Reproduce each of the following entries word for word, with nothing changed.

----- Given entries

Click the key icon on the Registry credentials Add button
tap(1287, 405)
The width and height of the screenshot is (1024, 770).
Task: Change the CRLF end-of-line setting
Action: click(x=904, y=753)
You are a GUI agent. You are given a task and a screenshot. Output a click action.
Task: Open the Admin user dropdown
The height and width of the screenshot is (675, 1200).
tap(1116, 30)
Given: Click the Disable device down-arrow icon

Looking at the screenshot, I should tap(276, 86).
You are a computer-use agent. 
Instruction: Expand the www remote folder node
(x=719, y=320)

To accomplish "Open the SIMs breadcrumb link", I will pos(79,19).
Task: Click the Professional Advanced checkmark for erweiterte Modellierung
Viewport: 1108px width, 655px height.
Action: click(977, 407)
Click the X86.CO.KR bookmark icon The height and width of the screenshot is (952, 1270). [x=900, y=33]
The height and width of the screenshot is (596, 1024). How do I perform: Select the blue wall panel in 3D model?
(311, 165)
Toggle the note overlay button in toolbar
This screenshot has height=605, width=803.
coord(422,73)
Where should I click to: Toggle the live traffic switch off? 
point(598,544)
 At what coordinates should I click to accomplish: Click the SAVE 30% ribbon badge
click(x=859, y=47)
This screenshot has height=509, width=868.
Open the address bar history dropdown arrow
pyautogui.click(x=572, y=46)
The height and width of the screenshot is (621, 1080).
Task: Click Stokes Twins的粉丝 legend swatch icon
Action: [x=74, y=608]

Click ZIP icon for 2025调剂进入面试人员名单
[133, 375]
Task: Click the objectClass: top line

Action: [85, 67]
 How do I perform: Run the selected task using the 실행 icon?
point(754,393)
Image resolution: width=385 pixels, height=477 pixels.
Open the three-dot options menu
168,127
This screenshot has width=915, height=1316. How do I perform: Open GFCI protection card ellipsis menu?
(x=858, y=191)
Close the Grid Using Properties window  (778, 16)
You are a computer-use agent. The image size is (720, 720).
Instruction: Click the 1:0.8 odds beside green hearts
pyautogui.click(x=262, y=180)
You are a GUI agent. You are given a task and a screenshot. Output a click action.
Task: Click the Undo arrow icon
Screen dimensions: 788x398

----------

## Problem solution
Click the key icon on the Registry credentials Add button
tap(1287, 405)
The width and height of the screenshot is (1024, 770).
Task: Change the CRLF end-of-line setting
Action: click(x=904, y=753)
You are a GUI agent. You are given a task and a screenshot. Output a click action.
Task: Open the Admin user dropdown
The height and width of the screenshot is (675, 1200).
tap(1116, 30)
Given: Click the Disable device down-arrow icon

Looking at the screenshot, I should tap(276, 86).
You are a computer-use agent. 
Instruction: Expand the www remote folder node
(x=719, y=320)

To accomplish "Open the SIMs breadcrumb link", I will pos(79,19).
Task: Click the Professional Advanced checkmark for erweiterte Modellierung
Viewport: 1108px width, 655px height.
Action: click(977, 407)
Click the X86.CO.KR bookmark icon The height and width of the screenshot is (952, 1270). [x=900, y=33]
The height and width of the screenshot is (596, 1024). How do I perform: Select the blue wall panel in 3D model?
(311, 165)
Toggle the note overlay button in toolbar
This screenshot has height=605, width=803.
coord(422,73)
Where should I click to: Toggle the live traffic switch off? 
point(598,544)
 At what coordinates should I click to accomplish: Click the SAVE 30% ribbon badge
click(x=859, y=47)
This screenshot has height=509, width=868.
Open the address bar history dropdown arrow
pyautogui.click(x=572, y=46)
The height and width of the screenshot is (621, 1080).
Task: Click Stokes Twins的粉丝 legend swatch icon
Action: [x=74, y=608]

Click ZIP icon for 2025调剂进入面试人员名单
[133, 375]
Task: Click the objectClass: top line

Action: [85, 67]
 How do I perform: Run the selected task using the 실행 icon?
point(754,393)
Image resolution: width=385 pixels, height=477 pixels.
Open the three-dot options menu
168,127
This screenshot has width=915, height=1316. How do I perform: Open GFCI protection card ellipsis menu?
(x=858, y=191)
Close the Grid Using Properties window  (778, 16)
You are a computer-use agent. The image size is (720, 720).
Instruction: Click the 1:0.8 odds beside green hearts
pyautogui.click(x=262, y=180)
You are a GUI agent. You are given a task and a screenshot. Output a click action.
Task: Click the Undo arrow icon
Screen dimensions: 788x398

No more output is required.